[Saved entries]
↓
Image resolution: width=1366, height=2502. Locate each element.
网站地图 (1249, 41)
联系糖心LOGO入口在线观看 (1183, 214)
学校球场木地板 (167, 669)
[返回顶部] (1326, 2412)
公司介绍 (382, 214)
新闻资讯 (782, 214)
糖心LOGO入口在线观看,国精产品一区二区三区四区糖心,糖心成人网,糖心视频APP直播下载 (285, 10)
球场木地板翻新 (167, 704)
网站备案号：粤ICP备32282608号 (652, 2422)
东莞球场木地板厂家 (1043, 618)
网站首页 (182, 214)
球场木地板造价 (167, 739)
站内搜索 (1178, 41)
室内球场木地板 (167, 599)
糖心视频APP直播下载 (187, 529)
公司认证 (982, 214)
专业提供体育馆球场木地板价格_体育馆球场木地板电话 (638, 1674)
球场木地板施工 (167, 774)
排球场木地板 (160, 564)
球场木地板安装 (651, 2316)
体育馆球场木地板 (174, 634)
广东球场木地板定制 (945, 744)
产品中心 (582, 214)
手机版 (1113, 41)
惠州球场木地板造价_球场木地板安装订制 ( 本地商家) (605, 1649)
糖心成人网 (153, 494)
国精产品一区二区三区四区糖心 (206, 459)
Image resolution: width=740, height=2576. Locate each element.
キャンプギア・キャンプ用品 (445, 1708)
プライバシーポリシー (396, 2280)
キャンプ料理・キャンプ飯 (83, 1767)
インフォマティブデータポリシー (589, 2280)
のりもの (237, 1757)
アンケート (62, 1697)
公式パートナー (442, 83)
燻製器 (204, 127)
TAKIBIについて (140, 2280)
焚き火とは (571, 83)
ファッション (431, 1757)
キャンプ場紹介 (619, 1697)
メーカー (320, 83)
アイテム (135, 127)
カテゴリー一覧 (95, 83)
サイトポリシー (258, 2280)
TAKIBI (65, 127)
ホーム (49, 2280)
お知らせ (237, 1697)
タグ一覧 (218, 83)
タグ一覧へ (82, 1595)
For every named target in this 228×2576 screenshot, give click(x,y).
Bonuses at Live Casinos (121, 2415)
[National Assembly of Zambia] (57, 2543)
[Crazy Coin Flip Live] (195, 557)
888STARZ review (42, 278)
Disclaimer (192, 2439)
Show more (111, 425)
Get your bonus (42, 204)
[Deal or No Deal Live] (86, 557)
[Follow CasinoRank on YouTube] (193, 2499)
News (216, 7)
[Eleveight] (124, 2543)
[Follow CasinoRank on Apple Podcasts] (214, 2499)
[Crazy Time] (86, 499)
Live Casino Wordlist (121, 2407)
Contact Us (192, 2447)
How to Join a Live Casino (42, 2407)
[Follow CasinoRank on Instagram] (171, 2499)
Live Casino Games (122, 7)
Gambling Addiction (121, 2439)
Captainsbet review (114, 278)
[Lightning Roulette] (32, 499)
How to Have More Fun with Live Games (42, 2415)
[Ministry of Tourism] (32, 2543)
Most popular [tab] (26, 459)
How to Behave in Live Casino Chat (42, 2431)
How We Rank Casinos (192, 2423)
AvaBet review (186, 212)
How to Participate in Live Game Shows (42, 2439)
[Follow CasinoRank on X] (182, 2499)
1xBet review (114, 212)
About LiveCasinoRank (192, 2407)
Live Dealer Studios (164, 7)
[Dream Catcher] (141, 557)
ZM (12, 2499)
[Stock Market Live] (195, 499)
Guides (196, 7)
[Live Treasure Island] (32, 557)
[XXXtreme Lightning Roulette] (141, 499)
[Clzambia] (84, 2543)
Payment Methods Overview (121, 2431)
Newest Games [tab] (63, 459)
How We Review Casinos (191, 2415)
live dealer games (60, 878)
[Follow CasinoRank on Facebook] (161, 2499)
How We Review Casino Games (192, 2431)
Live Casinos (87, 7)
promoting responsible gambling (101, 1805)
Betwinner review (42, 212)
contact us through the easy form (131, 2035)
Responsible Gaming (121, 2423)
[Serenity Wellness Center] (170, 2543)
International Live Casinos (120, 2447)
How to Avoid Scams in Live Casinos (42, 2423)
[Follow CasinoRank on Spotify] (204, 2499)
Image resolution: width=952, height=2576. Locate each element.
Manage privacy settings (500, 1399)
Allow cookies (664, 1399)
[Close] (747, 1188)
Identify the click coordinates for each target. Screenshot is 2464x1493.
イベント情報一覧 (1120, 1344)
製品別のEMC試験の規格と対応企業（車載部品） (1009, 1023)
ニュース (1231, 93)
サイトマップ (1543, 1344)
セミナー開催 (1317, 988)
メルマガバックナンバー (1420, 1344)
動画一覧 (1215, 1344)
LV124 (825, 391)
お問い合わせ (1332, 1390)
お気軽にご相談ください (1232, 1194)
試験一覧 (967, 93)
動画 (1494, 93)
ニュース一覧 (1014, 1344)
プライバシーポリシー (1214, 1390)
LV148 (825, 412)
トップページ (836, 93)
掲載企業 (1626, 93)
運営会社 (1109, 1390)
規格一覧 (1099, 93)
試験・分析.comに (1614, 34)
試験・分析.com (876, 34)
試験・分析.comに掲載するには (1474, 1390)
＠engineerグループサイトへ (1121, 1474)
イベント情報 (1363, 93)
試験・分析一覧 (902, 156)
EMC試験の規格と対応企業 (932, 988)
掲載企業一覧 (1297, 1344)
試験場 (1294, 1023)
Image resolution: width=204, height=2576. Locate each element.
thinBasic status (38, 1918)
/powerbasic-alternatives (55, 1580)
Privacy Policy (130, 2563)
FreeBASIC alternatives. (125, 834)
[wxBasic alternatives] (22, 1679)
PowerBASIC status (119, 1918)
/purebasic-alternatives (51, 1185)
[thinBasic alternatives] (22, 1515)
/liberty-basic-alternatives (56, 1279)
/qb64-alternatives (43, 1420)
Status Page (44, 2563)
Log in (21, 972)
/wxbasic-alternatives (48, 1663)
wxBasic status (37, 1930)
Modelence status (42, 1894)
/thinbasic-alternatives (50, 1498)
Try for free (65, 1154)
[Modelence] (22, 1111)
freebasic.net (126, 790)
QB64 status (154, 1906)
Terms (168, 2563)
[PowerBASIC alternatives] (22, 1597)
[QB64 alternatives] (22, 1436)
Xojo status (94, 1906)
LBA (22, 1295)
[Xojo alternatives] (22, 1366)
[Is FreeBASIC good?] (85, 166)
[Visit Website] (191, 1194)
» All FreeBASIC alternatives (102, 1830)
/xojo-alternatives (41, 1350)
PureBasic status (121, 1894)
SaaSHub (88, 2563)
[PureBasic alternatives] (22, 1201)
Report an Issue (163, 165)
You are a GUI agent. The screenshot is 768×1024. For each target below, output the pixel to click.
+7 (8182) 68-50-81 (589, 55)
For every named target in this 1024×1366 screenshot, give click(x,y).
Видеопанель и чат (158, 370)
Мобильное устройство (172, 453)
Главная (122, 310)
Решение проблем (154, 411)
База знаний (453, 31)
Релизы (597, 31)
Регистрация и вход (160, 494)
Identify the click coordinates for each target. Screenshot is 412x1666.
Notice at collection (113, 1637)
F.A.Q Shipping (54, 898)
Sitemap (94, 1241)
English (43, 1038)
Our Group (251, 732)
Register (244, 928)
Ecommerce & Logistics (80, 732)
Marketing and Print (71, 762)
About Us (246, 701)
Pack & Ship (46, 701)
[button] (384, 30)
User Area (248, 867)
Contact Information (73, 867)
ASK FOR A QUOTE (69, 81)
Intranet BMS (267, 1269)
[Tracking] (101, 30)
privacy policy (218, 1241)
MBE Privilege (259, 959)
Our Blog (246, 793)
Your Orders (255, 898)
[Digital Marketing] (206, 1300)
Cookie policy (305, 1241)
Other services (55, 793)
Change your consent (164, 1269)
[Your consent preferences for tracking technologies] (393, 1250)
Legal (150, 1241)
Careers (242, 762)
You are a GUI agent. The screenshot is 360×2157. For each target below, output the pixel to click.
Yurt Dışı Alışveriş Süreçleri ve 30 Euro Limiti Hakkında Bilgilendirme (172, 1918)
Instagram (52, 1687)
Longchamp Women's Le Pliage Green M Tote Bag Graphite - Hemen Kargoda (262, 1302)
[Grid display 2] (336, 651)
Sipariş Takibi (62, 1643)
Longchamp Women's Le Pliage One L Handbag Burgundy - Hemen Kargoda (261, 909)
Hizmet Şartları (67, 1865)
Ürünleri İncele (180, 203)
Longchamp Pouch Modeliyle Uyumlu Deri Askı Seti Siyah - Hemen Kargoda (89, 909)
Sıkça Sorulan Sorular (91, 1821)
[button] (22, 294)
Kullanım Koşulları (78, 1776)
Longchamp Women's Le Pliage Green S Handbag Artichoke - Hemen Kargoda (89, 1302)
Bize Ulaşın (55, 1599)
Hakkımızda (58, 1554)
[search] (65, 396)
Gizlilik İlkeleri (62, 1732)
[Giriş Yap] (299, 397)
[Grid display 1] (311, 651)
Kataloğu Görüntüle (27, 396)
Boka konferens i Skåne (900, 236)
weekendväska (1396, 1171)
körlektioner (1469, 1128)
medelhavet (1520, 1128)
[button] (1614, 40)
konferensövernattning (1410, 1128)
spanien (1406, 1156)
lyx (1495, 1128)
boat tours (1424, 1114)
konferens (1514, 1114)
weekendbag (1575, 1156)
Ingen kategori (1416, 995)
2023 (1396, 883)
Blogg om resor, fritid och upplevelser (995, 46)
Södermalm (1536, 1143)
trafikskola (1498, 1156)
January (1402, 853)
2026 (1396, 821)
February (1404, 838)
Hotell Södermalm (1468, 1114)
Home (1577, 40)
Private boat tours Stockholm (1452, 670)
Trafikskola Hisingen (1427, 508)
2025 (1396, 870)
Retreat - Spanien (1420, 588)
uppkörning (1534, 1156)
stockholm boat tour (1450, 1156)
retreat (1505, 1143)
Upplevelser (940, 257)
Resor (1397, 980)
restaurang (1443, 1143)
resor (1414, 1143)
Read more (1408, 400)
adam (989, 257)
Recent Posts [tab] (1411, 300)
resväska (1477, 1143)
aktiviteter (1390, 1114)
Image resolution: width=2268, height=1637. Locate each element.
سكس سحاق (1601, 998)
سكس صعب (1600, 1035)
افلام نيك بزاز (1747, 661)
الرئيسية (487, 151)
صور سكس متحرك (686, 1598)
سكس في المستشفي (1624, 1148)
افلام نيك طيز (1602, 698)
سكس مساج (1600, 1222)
↑
▶ **Work to complete**: Output the lines of the records above exactly as they appear, from the line containing "Screenshot is 412x1666." through the line containing "Longchamp Pouch Modeliyle".

▶ **Your response**:
Identify the click coordinates for each target. Screenshot is 412x1666.
Notice at collection (113, 1637)
F.A.Q Shipping (54, 898)
Sitemap (94, 1241)
English (43, 1038)
Our Group (251, 732)
Register (244, 928)
Ecommerce & Logistics (80, 732)
Marketing and Print (71, 762)
About Us (246, 701)
Pack & Ship (46, 701)
[button] (384, 30)
User Area (248, 867)
Contact Information (73, 867)
ASK FOR A QUOTE (69, 81)
Intranet BMS (267, 1269)
[Tracking] (101, 30)
privacy policy (218, 1241)
MBE Privilege (259, 959)
Our Blog (246, 793)
Your Orders (255, 898)
[Digital Marketing] (206, 1300)
Cookie policy (305, 1241)
Other services (55, 793)
Change your consent (164, 1269)
[Your consent preferences for tracking technologies] (393, 1250)
Legal (150, 1241)
Careers (242, 762)
You are a GUI agent. The screenshot is 360×2157. For each target below, output the pixel to click.
Yurt Dışı Alışveriş Süreçleri ve 30 Euro Limiti Hakkında Bilgilendirme (172, 1918)
Instagram (52, 1687)
Longchamp Women's Le Pliage Green M Tote Bag Graphite - Hemen Kargoda (262, 1302)
[Grid display 2] (336, 651)
Sipariş Takibi (62, 1643)
Longchamp Women's Le Pliage One L Handbag Burgundy - Hemen Kargoda (261, 909)
Hizmet Şartları (67, 1865)
Ürünleri İncele (180, 203)
Longchamp Pouch Modeliyle Uyumlu Deri Askı Seti Siyah - Hemen Kargoda (89, 909)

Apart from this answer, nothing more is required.